Ja od siebie mogę napisać że na moim przykładzie lepiej rozpoczynać od redukcji niż masy, no chyba że ktoś ma 7 % tłuszczu to ok.
Dlaczego?
Bo pierwsza masa wchodzi najlepiej, każda następna to już gorsze efekty - mniejsze przyrosty. I im czystsza ta masa będzie tym lepiej, bo potem musi przyjść redukcja a więc i straty, a im mniej będzie do zrzucenia tym mniejsze straty w mięśniach.

SHHO

Czyli chodzi ci o nie dopuszczenie do prowadzenia redukcji przez polroku czy dłużej
Zamiast tego robić mini cuty ?
Czy ogólnie mieć taką podaż aby nigdy nie tracić czasu na redukcji tylko powoli budować mięśnie?

OTTO

Trzeba sobie przygotować dobry grunt pod pierwsza masę bo ona najlepiej wychodzi. Jak startujesz z wysokim BF to rosną mocno mięśnie i tłuszcz, a potem są cięcia, duże cięcia.
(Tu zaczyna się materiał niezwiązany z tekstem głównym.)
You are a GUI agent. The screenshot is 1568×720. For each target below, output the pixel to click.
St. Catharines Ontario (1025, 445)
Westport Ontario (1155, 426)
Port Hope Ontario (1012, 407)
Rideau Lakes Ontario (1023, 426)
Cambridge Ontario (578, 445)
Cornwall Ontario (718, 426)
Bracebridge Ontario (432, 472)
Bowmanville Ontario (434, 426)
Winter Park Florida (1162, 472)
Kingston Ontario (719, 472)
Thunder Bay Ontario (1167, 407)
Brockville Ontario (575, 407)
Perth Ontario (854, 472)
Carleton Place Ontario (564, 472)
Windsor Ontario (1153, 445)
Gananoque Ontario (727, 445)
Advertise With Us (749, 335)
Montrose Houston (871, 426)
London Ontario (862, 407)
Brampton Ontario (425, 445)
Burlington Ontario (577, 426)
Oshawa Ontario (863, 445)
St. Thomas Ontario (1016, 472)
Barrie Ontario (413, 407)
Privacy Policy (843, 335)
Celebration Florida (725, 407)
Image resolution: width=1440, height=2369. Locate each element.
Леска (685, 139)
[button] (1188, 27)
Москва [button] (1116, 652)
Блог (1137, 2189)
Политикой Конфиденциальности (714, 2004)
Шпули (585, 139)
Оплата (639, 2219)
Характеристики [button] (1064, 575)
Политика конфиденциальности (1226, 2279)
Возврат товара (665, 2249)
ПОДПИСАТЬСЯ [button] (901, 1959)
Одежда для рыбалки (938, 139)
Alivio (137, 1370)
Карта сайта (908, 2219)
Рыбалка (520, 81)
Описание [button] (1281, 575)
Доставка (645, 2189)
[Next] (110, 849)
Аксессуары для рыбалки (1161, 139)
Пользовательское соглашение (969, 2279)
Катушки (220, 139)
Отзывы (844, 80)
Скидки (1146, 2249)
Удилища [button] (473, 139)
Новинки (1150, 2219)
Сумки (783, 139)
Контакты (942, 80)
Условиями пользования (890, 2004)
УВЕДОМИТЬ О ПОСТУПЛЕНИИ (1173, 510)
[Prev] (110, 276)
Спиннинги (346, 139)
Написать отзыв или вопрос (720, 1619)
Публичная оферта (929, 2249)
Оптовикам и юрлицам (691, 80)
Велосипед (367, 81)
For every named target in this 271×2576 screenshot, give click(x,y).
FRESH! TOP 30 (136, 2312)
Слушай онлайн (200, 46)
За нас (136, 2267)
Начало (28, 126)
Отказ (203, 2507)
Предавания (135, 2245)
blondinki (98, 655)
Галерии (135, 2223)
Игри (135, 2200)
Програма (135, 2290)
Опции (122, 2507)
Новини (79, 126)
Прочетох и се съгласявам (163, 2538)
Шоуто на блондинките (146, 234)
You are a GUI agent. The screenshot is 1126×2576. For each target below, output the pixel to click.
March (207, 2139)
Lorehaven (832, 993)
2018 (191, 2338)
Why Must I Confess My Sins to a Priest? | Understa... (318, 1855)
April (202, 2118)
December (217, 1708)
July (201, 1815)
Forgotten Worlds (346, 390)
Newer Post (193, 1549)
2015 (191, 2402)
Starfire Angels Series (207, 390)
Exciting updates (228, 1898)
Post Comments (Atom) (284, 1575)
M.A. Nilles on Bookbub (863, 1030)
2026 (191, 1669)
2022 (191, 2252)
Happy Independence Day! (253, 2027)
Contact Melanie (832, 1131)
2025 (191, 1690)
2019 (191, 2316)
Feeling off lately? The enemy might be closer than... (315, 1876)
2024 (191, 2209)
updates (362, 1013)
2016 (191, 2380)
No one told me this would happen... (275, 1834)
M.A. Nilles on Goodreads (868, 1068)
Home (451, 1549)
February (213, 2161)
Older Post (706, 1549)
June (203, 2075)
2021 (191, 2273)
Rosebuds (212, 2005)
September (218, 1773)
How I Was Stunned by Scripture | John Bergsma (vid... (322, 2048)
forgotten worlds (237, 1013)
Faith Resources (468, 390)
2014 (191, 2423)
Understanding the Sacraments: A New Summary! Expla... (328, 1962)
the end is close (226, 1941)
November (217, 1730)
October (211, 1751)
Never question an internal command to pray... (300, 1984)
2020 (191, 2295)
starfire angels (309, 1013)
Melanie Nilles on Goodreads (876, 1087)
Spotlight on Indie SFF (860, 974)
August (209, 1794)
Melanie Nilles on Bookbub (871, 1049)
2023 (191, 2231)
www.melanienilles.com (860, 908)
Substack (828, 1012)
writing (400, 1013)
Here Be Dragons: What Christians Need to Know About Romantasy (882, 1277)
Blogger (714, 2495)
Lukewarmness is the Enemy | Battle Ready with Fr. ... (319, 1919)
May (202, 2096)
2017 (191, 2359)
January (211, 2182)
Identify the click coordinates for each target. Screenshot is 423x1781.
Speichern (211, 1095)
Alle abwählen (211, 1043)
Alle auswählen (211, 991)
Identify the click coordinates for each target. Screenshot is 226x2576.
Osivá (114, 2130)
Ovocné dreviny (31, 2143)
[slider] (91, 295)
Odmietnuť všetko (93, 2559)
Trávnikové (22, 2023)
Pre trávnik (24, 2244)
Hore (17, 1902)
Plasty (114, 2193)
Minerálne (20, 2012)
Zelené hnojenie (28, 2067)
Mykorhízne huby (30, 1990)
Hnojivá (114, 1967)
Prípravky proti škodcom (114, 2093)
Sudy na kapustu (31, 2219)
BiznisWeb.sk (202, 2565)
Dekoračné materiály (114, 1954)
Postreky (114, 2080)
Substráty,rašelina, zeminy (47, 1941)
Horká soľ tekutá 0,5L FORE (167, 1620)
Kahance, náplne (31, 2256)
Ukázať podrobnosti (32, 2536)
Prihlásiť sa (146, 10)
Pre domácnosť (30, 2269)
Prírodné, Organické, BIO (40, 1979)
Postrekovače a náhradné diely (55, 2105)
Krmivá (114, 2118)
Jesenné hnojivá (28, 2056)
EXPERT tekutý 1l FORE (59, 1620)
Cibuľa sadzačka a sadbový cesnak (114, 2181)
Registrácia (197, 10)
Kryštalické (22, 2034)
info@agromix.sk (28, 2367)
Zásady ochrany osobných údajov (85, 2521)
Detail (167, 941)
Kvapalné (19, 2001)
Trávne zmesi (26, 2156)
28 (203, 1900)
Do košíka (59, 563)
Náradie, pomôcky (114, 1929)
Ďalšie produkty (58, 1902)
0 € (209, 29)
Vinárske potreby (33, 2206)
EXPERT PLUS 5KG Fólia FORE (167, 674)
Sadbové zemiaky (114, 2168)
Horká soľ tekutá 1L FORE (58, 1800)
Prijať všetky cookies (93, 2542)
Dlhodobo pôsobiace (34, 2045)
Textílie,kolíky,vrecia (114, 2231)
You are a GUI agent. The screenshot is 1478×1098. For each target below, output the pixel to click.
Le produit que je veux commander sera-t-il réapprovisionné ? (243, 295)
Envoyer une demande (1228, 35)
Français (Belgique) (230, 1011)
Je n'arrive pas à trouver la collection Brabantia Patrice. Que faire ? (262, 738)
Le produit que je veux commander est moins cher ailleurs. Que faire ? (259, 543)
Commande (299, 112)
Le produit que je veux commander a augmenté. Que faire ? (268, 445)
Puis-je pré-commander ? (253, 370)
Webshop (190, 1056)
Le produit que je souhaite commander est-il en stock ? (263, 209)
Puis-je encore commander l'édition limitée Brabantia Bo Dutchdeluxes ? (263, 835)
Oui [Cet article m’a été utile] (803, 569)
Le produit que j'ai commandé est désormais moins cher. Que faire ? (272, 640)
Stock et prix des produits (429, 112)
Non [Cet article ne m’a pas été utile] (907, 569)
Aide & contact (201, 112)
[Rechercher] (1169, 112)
Lepiej się zredukować na początku do niskiego BF, to tak jak z kreatyna, nie brać jej od pierwszego treningu, tylko zbudować co się da na sucho, a potem dowalić kretę i znów jest szok dla organizmu i wzrastanie.
Tak teraz stosuje mini Cat i jest lepiej niż długa redukcja, oczywiście na długiej redukcji efekty były większe, ale czy lepsza?
Mięśnie brzucha się pojawiły ale reszta tak spadła ze dramat.

_GANGSTA_

Moim zdaniem to kwestia indywidualna i trzeba probowac na Sobie roznych sposobów.Ja robie dluzsza mase bo przy moim stazu kilogram miesnia.na podstawach saa to sukces i koncze gdzies na bf ~16% a potem redukuje do 10-11% i wymiary jakos mi nie spadaja drastycznie.Jak robilem minicuty to troche nabralem masy i zaraz minicut i suma sumarą zdobylem mniej tyle ze caly rok lepiej wyglada sie ze wzgledu na nizszy bf calorocznny od moje spostrzezenie.Masa jednak ktora szła ciagiem zdecydowanie lepiej mi sie widziala.Minicuta robilem tylko wtedy gdy trzeba bylo wyostrzyc apetyt.Aczkolwiek mozna sprobowac mimetyka greliny i tez apetyt sie poprawia.

OTTO

Dochodzi jeszcze wiek.
Jeśli ktoś swoją pierwszą masę robi w wieku 20 lat to więcej zrobi i czyściej niż 40 latek, tu już na prawdę trzeba się pilnować.